[Provided records Boundary: Start]

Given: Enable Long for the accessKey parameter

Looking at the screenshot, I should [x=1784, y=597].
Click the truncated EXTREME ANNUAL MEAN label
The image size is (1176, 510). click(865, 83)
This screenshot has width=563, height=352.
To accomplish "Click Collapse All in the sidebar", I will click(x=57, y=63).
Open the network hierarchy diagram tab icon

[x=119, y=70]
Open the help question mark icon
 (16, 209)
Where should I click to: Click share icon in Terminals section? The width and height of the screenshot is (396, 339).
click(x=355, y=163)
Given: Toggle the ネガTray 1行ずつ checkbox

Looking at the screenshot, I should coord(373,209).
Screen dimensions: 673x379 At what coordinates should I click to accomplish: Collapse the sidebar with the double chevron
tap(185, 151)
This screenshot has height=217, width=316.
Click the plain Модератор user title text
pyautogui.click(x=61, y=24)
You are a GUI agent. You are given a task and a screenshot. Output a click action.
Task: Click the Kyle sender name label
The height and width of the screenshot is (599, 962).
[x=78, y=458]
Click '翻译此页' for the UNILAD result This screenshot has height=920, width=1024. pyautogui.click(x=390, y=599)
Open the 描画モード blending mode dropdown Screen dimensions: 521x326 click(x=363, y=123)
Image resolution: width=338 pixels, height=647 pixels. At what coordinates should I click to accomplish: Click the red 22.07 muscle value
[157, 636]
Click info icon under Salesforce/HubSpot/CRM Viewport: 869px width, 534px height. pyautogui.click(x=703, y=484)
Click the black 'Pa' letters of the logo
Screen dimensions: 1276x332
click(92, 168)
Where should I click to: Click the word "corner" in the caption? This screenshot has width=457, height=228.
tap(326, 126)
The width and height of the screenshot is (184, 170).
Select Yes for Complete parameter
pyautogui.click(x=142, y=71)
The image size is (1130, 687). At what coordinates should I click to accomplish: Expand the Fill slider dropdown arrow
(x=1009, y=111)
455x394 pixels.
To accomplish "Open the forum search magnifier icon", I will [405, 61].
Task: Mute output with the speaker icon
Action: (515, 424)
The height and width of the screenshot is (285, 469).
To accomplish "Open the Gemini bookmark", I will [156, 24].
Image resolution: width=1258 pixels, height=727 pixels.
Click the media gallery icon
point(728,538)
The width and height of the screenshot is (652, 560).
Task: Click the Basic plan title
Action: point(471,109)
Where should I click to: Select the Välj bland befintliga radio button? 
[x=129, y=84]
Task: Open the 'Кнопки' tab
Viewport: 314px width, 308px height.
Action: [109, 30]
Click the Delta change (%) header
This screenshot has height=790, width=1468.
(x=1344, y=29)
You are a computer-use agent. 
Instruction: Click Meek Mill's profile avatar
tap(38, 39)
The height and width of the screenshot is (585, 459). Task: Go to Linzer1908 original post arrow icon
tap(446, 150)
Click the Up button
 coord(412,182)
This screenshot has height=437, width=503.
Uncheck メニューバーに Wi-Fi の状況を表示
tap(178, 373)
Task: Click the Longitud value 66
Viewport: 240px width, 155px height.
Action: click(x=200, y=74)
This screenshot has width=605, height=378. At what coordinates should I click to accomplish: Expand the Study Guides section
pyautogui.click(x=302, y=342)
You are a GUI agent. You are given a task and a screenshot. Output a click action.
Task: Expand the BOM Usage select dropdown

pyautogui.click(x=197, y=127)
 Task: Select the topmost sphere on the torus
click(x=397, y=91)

[Provided records Boundary: End]

Try it -
As the answer, set down only the lines from the data above between the one holding "Open the 描画モード" and the one holding "455x394 pixels.", inclusive, exactly as they read.

Task output -
Open the 描画モード blending mode dropdown Screen dimensions: 521x326 click(x=363, y=123)
Image resolution: width=338 pixels, height=647 pixels. At what coordinates should I click to accomplish: Click the red 22.07 muscle value
[157, 636]
Click info icon under Salesforce/HubSpot/CRM Viewport: 869px width, 534px height. pyautogui.click(x=703, y=484)
Click the black 'Pa' letters of the logo
Screen dimensions: 1276x332
click(92, 168)
Where should I click to: Click the word "corner" in the caption? This screenshot has width=457, height=228.
tap(326, 126)
The width and height of the screenshot is (184, 170).
Select Yes for Complete parameter
pyautogui.click(x=142, y=71)
The image size is (1130, 687). At what coordinates should I click to accomplish: Expand the Fill slider dropdown arrow
(x=1009, y=111)
455x394 pixels.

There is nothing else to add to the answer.